Clinicians at Madrid's Hospital La Paz studied 119 HIV/HCV-coinfected people, all of whom had a CD4 count above 350 at the time of their liver biopsy. Most people, though, had a lower CD4 count before starting antiretrovirals (median nadir 210, interquartile range [IQR] 113 to 336). No one had hepatitis B virus infection, prior anti-HCV therapy, an unknown date of HCV infection, or poor adherence to antiretroviral therapy. A single pathologist blinded to patients' clinical status evaluated samples for necroinflammatory activity (by the Scherer system), fibrosis (by the Scherer system), and steatosis.
All 119 study participants were Caucasian and 93 (78%) were men. Median age stood at 38 years (IQR 35 to 41), median duration of HCV infection at 20 years (IQR 15 to 22), median alanine aminotransferase (ALT) at 87 U/L (IQR 54 to 131), median CD4 count at liver biopsy at 549 (IQR 456 to 675), and median antiretroviral duration at 1444 days (IQR 1152 to 1913). Sixty people (48%) had AIDS, 29 (24%) were current alcohol abusers, 58 (49%) had an HCV load above 800,000 copies, 85 (71%) had HCV genotype 1 or 4, 41 (60%) had an HIV load under 400 copies, and 93 (78%) were taking antiretrovirals at the time of their biopsy.
While 30 people (25%) had a necroinflammatory activity score of 3 or more, 89 (75%) had a score under 3. Twenty-three people (19%) had F3 fibrosis and 4 (3%) had F4 fibrosis. Twenty-three of 27 people (85%) with F3 or F4 fibrosis had a necroinflammation score of 3 or more. In multivariate analysis neither steatosis grade nor alcohol abuse predicted a high necroinflammation score. Nadir CD4 count, CD4 count at biopsy, and HIV load below 400 also had no impact on necroinflammation score.
Current antiretroviral use lowered the risk of a 3+ necroinflammation score 84% (odds ratio [OR] 0.16, 95% confidence interval [CI] 0.03 to 0.7, P = 0.024). A fibrosis score at or above F3 independently raised the risk of high-grade necroinflammation more than 100-fold (OR 131.9, 95% CI 24.8 to 700.8, P < 0.001). Higher ALT also independently raised the risk of worse necroinflammation (median 137 U/L for necroinflammation score of 3 or more versus 92 U/L for a lower necroinflammation score, P = 0.022).

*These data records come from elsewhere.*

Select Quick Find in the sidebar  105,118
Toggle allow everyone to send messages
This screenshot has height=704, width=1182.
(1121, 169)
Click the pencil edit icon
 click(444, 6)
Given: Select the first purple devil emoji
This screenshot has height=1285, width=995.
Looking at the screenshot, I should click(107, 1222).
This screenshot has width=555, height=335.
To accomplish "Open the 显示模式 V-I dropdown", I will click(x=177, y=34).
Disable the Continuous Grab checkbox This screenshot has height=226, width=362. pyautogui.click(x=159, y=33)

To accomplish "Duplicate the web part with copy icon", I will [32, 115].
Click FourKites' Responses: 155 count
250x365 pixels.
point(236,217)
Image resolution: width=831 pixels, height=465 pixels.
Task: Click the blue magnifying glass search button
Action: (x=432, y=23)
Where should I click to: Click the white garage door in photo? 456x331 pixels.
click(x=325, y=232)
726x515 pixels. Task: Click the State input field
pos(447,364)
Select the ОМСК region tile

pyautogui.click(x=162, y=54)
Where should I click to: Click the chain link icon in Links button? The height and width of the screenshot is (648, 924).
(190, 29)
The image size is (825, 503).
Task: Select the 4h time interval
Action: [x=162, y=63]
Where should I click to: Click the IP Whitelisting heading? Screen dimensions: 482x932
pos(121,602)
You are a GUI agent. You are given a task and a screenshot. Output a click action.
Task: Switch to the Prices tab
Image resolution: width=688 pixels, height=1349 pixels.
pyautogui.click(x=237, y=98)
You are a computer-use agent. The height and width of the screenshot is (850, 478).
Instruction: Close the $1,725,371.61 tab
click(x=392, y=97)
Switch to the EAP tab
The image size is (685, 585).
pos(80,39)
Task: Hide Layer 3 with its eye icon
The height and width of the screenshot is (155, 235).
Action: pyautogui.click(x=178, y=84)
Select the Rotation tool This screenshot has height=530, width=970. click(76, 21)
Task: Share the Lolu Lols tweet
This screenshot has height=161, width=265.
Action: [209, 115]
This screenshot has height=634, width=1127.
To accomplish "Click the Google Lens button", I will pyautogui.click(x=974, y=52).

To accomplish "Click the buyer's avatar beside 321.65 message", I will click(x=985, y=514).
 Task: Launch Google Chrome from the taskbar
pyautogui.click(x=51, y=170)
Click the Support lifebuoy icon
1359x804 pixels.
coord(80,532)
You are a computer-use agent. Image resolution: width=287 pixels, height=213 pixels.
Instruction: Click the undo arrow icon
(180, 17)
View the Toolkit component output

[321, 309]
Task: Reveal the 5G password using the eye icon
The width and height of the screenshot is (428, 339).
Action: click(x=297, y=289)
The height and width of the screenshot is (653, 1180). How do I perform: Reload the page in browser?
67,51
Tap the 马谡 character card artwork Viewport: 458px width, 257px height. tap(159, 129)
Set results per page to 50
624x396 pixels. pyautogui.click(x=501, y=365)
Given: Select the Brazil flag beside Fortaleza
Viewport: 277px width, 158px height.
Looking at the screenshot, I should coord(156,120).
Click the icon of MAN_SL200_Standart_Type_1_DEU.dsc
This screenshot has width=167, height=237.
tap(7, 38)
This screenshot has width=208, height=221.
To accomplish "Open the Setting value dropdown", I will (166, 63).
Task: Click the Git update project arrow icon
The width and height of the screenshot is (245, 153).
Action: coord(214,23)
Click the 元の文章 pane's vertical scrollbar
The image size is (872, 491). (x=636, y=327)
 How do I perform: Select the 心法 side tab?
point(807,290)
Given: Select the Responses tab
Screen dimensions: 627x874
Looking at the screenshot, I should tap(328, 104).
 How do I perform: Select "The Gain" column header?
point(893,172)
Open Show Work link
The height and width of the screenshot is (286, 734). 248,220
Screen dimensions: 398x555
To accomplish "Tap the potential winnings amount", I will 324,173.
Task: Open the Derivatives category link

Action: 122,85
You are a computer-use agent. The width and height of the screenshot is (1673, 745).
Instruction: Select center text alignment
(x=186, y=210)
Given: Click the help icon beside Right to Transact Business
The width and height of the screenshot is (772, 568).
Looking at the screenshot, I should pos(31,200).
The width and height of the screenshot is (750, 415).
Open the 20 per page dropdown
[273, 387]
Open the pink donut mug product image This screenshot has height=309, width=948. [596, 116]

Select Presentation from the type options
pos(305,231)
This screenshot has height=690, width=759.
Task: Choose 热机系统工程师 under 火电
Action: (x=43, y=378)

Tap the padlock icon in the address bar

Antiretrovirals may help control liver inflammation, the La Paz team suggested, by inhibiting HIV replication in the liver. If so, however, HIV replication in blood did not mirror replication in liver cells among these patients, because equivalent proportions with a high and a low necroinflammation score had a plasma HIV load below 400 copies (53% versus 62%). The researchers noted, though, that this comparison rests on HIV loads measured at a single point--upon liver biopsy. Effective antiretroviral therapy may also protect the liver, the investigators surmised, by lowering levels of proinflammatory cytokines in HIV/HCV-coinfected people.
1. Pascual J, Pareja, A. Caminoa A, et al. HAART is associated with a lower level of hepatic necroinflamatory activity in HIV-HCV coinfected patients with CD4 > 350 at the time of liver biopsy. 48th Annual International Conference on Antimicrobial Agents and Chemotherapy (ICAAC). October 25-28, 2008. Washington, DC. Abstract H-2319.